# Assignment:
Your copy should hold only the lines from the one holding "Open the chat panel icon" through the last line of the records below, both included, each exact and with no pictures.

Records from a data collection
○ ○ ○

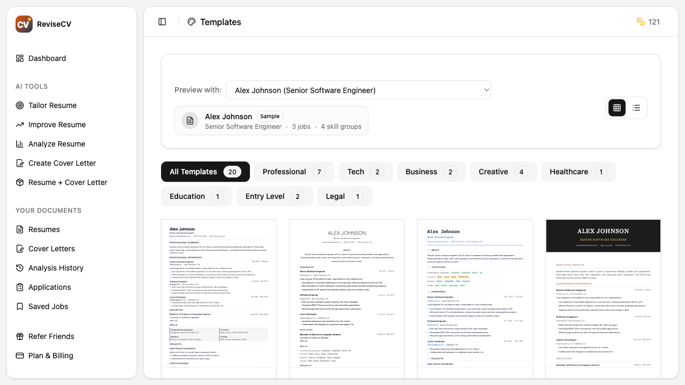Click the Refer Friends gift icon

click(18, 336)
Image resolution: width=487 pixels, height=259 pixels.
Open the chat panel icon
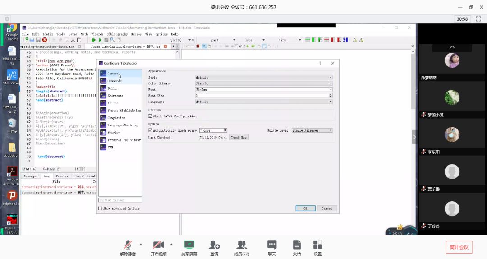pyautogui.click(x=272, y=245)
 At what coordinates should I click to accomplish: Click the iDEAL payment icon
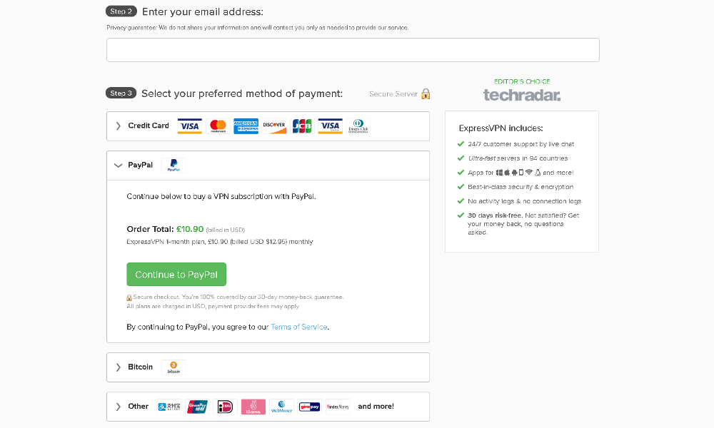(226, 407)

○ ○ ○

# Response to the task:
Open the chat panel icon
pyautogui.click(x=272, y=245)
 At what coordinates should I click to accomplish: Click the iDEAL payment icon
(226, 407)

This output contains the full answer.